How should one live one’s life? How should one age? These two interrelated questions are, as Tolstoy realized, main ones we frequently should be asking ourselves.
These thoughts on Springsteen’s successful aging were partially prompted by David Brooks’ recent Atlantic article, “Bruce Springsteen and the Art of Aging Well,” where he wrote “Springsteen is the world champion of aging well — physically, intellectually, spiritually, and emotionally. His new album and film, Letter to You, are performances about growing older and death.”

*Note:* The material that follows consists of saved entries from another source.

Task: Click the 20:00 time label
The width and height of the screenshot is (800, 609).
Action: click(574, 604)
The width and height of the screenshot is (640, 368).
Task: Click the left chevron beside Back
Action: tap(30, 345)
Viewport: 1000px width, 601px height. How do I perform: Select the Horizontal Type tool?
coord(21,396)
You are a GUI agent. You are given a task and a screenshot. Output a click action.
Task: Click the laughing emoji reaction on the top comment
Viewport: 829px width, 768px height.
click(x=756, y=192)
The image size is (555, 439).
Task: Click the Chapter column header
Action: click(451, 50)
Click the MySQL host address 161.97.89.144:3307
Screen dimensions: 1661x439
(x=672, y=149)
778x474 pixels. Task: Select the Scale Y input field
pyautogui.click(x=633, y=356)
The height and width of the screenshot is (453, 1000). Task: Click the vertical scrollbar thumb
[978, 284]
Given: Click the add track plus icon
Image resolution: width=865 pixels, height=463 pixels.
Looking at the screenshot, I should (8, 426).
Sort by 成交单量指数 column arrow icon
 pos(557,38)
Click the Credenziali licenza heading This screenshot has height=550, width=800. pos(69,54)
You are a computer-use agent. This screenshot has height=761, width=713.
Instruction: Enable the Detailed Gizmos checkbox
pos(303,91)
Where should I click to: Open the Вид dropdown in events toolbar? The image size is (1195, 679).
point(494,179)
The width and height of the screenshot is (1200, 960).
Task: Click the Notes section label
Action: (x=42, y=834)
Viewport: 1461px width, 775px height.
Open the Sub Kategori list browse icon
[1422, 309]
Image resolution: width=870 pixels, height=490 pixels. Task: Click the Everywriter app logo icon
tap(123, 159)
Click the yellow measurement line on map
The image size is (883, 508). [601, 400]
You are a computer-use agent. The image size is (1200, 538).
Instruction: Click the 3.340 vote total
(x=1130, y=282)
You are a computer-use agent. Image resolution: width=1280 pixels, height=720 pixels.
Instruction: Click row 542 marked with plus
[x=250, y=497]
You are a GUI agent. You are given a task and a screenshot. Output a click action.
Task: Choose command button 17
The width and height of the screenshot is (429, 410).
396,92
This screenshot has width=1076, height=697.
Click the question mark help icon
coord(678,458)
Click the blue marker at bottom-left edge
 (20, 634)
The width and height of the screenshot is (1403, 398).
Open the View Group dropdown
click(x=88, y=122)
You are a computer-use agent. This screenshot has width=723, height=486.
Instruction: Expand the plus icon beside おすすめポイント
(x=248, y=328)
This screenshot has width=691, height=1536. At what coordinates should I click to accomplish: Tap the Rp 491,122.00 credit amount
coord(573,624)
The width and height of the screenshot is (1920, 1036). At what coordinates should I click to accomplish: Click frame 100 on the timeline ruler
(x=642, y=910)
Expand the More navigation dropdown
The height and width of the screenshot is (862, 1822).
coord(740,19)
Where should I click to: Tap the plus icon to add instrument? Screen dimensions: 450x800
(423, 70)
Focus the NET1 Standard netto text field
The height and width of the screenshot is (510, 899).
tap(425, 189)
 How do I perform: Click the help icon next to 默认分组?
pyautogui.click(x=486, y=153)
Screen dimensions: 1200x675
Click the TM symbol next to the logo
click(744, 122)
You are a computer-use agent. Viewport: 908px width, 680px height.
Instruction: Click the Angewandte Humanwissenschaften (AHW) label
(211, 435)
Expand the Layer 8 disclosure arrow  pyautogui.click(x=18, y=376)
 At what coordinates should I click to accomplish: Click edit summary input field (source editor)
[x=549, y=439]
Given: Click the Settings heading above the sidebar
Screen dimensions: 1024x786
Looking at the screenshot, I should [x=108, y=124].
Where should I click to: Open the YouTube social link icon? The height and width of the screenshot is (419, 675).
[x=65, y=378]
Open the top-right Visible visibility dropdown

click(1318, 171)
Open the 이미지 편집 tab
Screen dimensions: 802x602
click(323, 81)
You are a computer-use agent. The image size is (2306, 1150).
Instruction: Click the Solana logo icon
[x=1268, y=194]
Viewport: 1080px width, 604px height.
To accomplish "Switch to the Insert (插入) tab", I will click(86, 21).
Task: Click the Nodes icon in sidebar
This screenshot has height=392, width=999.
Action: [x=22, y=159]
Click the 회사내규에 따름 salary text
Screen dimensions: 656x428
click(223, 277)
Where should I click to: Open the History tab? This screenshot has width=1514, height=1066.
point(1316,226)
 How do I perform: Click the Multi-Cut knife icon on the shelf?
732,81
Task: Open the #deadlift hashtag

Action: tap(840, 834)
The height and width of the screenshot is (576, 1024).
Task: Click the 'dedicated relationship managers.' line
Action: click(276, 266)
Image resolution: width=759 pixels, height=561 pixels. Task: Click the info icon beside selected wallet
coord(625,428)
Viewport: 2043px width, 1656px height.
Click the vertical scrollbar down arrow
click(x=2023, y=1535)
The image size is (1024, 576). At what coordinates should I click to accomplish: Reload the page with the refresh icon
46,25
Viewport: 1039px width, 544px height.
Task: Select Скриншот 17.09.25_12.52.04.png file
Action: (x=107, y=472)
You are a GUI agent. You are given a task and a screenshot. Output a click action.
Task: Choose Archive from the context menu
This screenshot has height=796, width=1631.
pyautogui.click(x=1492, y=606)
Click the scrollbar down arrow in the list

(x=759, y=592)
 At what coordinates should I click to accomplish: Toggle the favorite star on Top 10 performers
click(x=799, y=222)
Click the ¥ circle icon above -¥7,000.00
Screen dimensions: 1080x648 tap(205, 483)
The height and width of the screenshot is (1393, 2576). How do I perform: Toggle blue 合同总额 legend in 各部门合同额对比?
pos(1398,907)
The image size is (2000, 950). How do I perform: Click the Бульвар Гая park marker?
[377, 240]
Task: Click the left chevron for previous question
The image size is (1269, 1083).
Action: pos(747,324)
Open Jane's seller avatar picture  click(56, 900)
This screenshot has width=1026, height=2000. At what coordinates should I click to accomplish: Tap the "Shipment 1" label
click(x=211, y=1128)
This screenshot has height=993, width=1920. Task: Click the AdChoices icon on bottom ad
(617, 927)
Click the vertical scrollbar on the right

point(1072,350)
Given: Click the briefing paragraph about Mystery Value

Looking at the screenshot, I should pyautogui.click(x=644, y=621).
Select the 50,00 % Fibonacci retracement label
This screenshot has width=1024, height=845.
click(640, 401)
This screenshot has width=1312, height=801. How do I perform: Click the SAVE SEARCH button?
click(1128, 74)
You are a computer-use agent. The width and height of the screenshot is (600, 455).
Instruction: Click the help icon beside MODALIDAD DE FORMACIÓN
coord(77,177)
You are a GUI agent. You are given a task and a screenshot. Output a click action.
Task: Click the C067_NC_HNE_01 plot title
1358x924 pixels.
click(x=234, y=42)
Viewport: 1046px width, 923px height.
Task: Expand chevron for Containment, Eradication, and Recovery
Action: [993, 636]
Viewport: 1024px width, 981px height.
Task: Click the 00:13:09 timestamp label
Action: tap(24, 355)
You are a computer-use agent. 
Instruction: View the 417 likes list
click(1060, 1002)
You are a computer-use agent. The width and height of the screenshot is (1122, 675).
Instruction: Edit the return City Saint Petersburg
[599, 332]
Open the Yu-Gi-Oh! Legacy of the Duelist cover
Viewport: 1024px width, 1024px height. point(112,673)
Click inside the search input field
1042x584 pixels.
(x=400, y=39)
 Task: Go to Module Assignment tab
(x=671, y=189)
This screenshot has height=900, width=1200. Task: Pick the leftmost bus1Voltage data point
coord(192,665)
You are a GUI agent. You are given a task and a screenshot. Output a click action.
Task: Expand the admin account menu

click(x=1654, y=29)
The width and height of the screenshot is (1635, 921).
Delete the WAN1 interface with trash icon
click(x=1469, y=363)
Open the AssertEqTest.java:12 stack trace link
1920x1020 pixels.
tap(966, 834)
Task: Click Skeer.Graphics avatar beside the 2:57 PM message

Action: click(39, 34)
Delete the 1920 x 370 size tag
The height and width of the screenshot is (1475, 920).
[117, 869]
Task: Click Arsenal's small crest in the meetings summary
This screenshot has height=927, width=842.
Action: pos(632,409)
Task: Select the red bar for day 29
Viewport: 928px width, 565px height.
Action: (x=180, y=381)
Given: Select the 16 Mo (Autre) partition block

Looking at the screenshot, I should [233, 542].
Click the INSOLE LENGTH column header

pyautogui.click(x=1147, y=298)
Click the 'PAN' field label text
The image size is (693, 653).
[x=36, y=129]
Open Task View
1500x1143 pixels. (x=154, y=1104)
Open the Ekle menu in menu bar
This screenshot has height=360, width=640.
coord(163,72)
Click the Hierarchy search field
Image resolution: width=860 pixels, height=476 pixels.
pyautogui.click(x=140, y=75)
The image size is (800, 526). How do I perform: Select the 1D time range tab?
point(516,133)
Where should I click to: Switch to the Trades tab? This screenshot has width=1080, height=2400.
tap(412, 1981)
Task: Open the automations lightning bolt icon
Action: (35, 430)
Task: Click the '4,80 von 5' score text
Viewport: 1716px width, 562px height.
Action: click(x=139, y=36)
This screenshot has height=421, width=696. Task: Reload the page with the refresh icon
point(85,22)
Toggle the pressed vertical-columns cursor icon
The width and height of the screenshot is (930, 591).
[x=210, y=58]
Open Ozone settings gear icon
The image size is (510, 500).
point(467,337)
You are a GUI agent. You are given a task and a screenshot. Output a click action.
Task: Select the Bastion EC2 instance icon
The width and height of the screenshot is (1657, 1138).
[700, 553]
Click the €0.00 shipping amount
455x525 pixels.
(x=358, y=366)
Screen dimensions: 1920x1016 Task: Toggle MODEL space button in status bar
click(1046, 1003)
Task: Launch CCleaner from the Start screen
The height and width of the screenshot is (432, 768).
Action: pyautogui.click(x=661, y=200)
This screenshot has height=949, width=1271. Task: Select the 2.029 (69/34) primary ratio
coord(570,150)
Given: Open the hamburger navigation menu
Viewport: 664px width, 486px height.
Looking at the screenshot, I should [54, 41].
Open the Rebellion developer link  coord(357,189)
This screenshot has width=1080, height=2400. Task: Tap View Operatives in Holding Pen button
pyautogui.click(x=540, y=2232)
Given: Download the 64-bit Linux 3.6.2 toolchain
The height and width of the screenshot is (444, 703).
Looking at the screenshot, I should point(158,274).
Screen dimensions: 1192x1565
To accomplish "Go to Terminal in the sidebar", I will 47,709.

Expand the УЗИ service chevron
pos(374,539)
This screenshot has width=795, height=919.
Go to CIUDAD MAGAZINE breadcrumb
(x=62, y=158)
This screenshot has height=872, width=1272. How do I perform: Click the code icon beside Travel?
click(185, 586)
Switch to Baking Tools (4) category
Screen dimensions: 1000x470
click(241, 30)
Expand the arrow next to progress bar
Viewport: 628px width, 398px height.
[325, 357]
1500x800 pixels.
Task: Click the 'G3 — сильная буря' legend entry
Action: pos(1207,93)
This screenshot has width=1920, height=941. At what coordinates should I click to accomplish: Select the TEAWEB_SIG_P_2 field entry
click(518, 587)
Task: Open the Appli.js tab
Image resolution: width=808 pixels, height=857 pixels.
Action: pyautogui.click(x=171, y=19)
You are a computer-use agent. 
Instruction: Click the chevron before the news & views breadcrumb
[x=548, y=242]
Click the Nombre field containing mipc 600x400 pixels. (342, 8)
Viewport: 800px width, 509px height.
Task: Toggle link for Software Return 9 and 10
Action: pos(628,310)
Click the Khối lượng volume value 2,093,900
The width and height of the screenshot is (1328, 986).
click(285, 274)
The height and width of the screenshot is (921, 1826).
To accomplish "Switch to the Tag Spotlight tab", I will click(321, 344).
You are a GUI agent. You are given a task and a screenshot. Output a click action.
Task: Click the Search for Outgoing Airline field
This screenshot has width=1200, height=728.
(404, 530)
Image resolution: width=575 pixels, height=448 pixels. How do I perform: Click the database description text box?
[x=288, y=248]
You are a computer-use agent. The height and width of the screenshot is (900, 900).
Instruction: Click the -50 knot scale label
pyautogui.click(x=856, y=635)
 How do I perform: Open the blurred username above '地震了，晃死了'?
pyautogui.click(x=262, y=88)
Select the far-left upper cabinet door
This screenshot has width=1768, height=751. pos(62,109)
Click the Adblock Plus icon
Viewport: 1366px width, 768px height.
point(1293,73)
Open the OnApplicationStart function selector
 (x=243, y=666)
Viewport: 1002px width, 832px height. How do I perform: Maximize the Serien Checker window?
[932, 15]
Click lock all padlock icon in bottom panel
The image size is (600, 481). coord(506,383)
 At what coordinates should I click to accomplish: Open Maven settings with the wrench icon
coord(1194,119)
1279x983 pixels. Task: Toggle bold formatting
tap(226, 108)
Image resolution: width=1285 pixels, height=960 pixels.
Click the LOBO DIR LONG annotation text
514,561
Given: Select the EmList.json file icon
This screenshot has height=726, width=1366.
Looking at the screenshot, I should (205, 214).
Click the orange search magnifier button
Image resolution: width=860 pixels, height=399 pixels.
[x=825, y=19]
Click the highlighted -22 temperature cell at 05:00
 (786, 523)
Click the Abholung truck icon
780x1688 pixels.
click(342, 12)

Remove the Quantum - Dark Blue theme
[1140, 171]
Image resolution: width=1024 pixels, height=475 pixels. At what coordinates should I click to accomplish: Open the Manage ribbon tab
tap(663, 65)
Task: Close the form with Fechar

But having co-authored Growing Old forty-five year ago, I have long thought about successful aging (see also here). And in a 2018 Hollywood Progressive review of “Springsteen on Broadway,” I ended it by writing that Springsteen “was one who was wise and humble enough to realize that he shared with all of us common human failings, as well as hopes and dreams.”
Thus, Brooks’ essay was not a revelation to me, but a confirmation of what I already thought, and in the words that follow I’ll indicate why.
Some six years ago I wrote on the Hollywood Progressive site that our main job in life is to love as much as we can and, as we age, gradually reduce our egos. A few other convictions I’ve developed over the years are:
- What values we choose to live by are of utmost importance.
- Love, wisdom, beauty, humility, and tolerance are five primary values we should seek.
- We should choose our professions/our jobs primarily based on what we love doing, not on how much money we earn.
- We should pursue our jobs with love, empathy, creativity, and imagination.
- Life and people are complex and we should avoid reducing them to simplistic categories.
- Count your blessings, be hopeful, and grateful for what life has given you.
- Maintain a sense of humor and be willing to laugh at yourself when you act foolishly, as we all do from time to time
In his Letter to You video, also the title of his album, Springsteen touches all these bases as he weaves his philosophizing in with his singing most of the album’s songs with his E Street Band. (See here for the lyrics of all twelve songs). Most profound and germane to our considerations here are his closing words:
Age brings perspective. . . . It dawns on you rather quickly there’s only so much time left, only so many star-filled nights, snowfall, brisk fall afternoons, rainy midsummer days. So how you conduct yourself and do your work matters. How you treat your friends, your family, your lover.